Dual Attraction: Understanding Bisexuality

by Colin J. Williams (Author), Douglas W. Pryor (Author), Martin S. Weinberg (Author)

Synopsis

For the past two generations, extensive research has been conducted on the determinants of homosexuality. But, until now, scant attention has been paid to what is perhaps the most mysterious-and potentially illuminating-variation of human sexual expression, bisexuality. Today, as ignorance and fear of AIDS makes greater awareness of all forms of sexual behavior an urgent matter of private and public consequence, leading sex researchers Martin Weinberg, Colin Williams, and Douglas Pryor provide us with the first major study of bisexuality. Weinberg, Williams, and Pryor explore the riddle of dual attraction in their study of 800 residents of San Francisco. Fieldwork, intensive interviews, and surveys provided a wealth of data about the nature of bisexual attraction, the steps that lead people to become bisexual, and how sexual preference can change over time. They found that heterosexuals, more often than homosexuals, become bisexual; that bisexual men and women differ markedly in their sexual behavior and romantic feelings; that most bisexuals ultimately settle into long-term relationships while continuing sexual activity outside those relationships; and they also explain why transsexuals often become bisexual. Moreover, the authors discovered that as the AIDS crisis unfolded, many bisexual men entered into monogamous relationships with women, and bisexual women into more lesbian relationships. Recent media accounts attest that a growing number of researchers and writers are narrowing the fundamental cause of sexual preference to a single factor, biology. But if, as this study shows, learning plays a significant part in helping people traverse the boundaries of gender, if past and present intimate relationships influence their changing preferences, and if bisexual activity is inseparable from a social environment which provides distinctive sexual opportunities, then a mosaic of factors far more complex than those previously considered must be entertained in explaining the fuller spectrum of sexual preferences. Dual Attraction is one of the most significant contributions to our understanding of sexuality since the original Kinsey reports and Bell and Weinberg's 1978 international bestseller, Homosexualities. It is must reading for all those interested in the study of sexual behavior-especially now, since the onset of AIDS.

$64.27

Quantity

20+ in stock

More Information

Format: Paperback
Pages: 448
Edition: Reprint
Publisher: Oxford University Press
Published: 01 Jun 1995

ISBN 10: 0195098412
ISBN 13: 9780195098419

Media Reviews
The writing is sensible and unspecialised. Dual Attraction contributes substantially to the current tendency to assert the credibility of bisexuality. * Gay Times *
Surveying authoritatively for the first time a significant variation of human erotic life * bisexuality *
In San Francisco before and after AIDS, homo-, hetero-, and bisexual voices add their own words to a socioethnographic explanation of sexual preference.

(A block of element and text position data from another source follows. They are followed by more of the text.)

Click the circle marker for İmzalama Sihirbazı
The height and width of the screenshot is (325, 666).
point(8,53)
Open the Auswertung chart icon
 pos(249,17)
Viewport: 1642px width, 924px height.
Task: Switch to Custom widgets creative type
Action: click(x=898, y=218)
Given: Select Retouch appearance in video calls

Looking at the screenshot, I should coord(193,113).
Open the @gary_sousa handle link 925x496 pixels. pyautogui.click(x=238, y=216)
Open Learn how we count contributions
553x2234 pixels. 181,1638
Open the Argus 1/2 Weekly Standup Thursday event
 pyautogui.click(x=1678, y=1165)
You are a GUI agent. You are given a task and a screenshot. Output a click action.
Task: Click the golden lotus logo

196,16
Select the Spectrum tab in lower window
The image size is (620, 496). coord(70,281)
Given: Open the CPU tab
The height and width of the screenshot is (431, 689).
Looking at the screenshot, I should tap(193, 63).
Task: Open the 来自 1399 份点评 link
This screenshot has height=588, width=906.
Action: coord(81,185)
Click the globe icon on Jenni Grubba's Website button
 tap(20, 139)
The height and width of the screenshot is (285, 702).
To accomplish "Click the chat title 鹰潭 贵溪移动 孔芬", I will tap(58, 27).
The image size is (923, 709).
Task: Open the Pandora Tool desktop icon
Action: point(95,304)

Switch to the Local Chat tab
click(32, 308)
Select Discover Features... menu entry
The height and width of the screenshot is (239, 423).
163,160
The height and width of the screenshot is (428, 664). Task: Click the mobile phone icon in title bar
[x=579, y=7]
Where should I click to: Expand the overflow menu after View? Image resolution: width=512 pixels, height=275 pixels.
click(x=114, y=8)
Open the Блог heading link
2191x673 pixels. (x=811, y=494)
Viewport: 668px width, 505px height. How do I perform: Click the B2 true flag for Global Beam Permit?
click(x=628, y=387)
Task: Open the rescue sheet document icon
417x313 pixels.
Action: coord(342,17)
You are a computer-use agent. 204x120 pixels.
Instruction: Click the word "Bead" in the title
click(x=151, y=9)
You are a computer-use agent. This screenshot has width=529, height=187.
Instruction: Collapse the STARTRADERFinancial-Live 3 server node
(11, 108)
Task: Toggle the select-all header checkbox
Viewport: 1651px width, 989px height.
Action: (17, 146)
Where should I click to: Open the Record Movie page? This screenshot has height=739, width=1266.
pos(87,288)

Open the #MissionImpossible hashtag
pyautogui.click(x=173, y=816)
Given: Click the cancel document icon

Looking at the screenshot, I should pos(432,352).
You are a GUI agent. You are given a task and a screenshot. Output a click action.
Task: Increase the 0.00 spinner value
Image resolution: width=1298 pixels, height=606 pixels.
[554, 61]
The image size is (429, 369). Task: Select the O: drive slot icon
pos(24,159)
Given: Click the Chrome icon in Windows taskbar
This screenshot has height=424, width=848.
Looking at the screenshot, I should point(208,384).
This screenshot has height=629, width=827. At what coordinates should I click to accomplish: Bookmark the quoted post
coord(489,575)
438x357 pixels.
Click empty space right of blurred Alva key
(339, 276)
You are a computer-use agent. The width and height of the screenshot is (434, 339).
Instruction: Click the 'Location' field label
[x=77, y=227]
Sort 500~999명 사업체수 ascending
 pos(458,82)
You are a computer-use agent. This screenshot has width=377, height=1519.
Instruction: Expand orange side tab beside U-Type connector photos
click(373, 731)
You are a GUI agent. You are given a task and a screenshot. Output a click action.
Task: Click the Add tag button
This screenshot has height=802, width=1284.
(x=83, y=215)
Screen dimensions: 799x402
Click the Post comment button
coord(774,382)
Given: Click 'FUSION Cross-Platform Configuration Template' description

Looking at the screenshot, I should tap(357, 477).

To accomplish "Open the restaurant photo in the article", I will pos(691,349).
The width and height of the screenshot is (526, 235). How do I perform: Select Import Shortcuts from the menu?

A treasure trove of primary data from an intrepid urban fieldwork study. * John Money, author of Gay, Straight & In-Between: The Sociology of Erotic Orientation *
Examines the interaction of sexual behaviors and social identities as well as the emotional dimensions of sexual preference. Such a focus locates sex in a web of intimate relationships, which permits the uncovering of how people's sexual preferences change. * Feminist Collections *
Author Bio
Martin S. Weinberg is Professor of Sociology at Indiana University and Senior Research Sociologist at the Kinsey Institute for Sex Research from 1968-1980. He is the author or co-author of ten books, including Sexual Preference: Its Development among Men and Women, Homosexualities: A Study of Diversity Among Men and Women, Male Homosexuals: Their Problems and Adaptations; and Homosexuals and the Military: A Study of Less than Honorable Discharge. Colin J. Williams is Professor of Sociology at Indiana University-Purdue University at Indianapolis and Research Sociologist at the Kinsey Institute for Sex Research from 1968-1980. He is co-author of Sex and Morality in the U.S.; Male Homosexuals: Their Problems and Adaptations; and Homosexuals and the Military. Douglas W. Pryor is Visiting Lecturer in Sociology at Wake Forest University.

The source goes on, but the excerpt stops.